A relative of cotton, cacao, and hibiscus — okra thrives in tropical, warm, and temperate climates. Which mean is does beautifully in South.
Hailing from Louisiana, SHED co-owner Cindy Daniel grows it on her family’s HomeFarm, where its taste speaks of childhood pleasures.
Okra is commonly braised, grilled, roasted, and — especially in Southern states — fried.
In addition to flourishing as a pickle, it has a flavor that works well when stewed with other summer favorites such as tomatoes, peppers, and eggplant.
- Okra originated in Africa, but is a staple in cuisines across the globe, from the Middle East to the Southeastern U.S., where its seeds were carried to North America on slave ships over three centuries ago.

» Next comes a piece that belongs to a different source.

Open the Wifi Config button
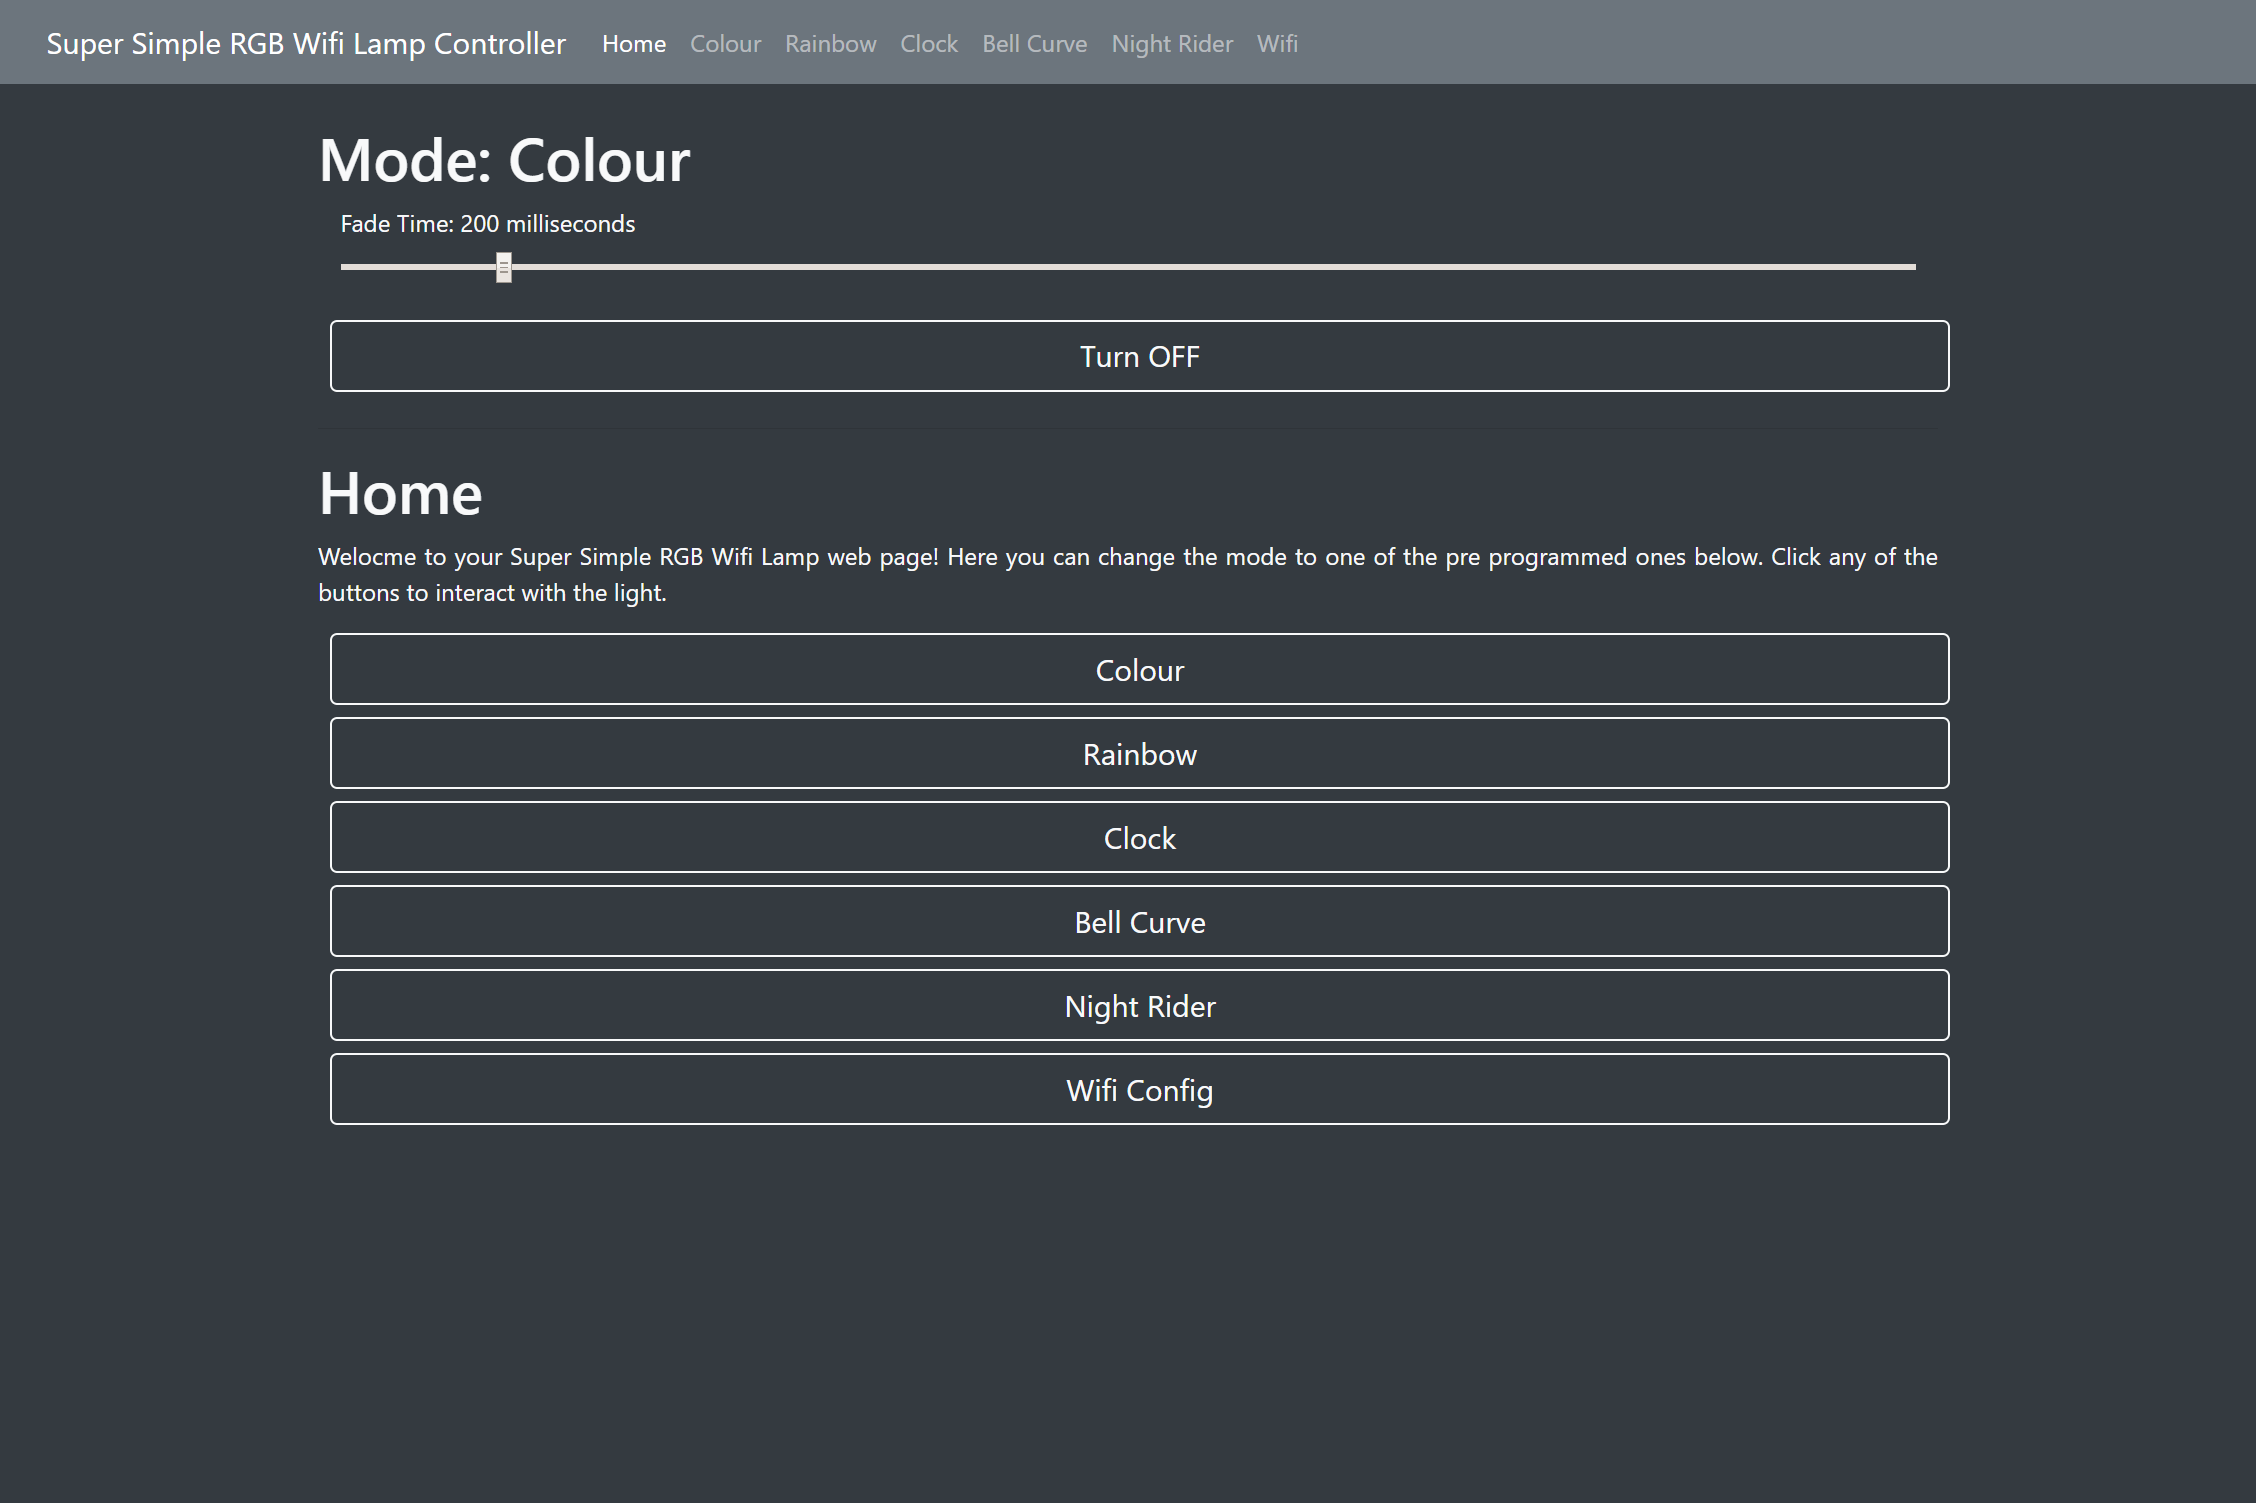The image size is (2256, 1503). pos(1139,1089)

- By the 19th century, the use of the plant was widespread in the U.S.
Tidbits and Terminology
- Known in many English-speaking countries as ladies’ fingers, ochro or gumbo, okra is a flowering plant in the mallow family.
- According to culinary historian Jessica Harris, the word “okra” is derived from the word okuru, the name of the plant in the Igbo language of Nigeria.
Cultivation and Harvest
- The vegetable is at its peak in the summer – especially in the months of July and August, tapering off in early fall.
- In his book The Gift of Southern Cooking, Scott Peacock describes his childhood method of harvesting okra: “In the fierce heat, the pods grew rapidly. The small ones that weren’t ready in the morning would be ready by dusk (by the next day they’d be too mature). My sister and I would go into the patch with tube socks over our hands and forearms – to protect us from the plant fuzz that scratched like fiberglass – wielding little jackknives.”
High in Vitamins K and C, as well as fiber.
Look for firm, springy pods, free of bruises and dark spots, and no more than four inches long.
While the stem and the area around it while brown quickly, the brighter and greener the ends are, the fresher those pods are.
Okra picked the same day may have prickly hairs still clinging to it, so handle with care.
Store pods on the counter for immediate use, or keep unwashed in a paper bag in the refrigerator for two to three days.
At a Glance: Cooking Tips
- Pods can be eaten raw or cooked. In Creole and African cooking, its gummy quality is put to good use as a thickener in stews and soups.
- Frying, roasting, grilling, or quick sautéing are all strategies to reduce the gelatinous texture. A classic Southern method is to fry frying sliced okra in a simple cornmeal coating.
Recipe: Grilled Okra With Spiced Yogurt, Peanuts, and Mint
This recipe from Atlanta chef Steven Satterfield is full of layered flavors and textures.
1 cup whole Greek yogurt
1 large garlic clove
1 teaspoon cumin seeds, toasted and coarsely smashed
1 teaspoon coriander seeds, toasted and coarsely smashed
1 teaspoon pepper flakes
1 pound fresh okra
3 tablespoons olive or peanut oil, plus more for drizzling
½ cup roughly chopped dry-roasted peanuts
⅓ cup torn fresh mint
Submerge several 6-inch wooden skewers in water to soak. Preheat a grill.
Place yogurt in a medium bowl. Use a fine grater to grate garlic and lemon zest over yogurt. Halve lemon and squeeze one half into yogurt. Add cumin, coriander, red pepper flakes and season with salt and more lemon juice, if needed. Stir to combine and refrigerate until ready to use.
Thread a skewer through 4-6 okra pods just below caps. Thread a second skewer through the same pods, about ½ inch from the tapered tips, creating a secure plank of skewered pods. Repeat with remaining skewers and okra, leaving about 1 inch of bare skewer at each end.
Brush both sides of okra with oil and sprinkle with salt. Place okra skewers on hot grill and cook until okra begins to char, about 2 minutes. Flip and grill opposite side until charred, about 2 minutes more. Transfer grilled okra to a platter and discard skewers.
To serve, spread yogurt sauce over a serving platter or individual plates. Drizzle with oil and top with okra. Garnish with peanuts and mint.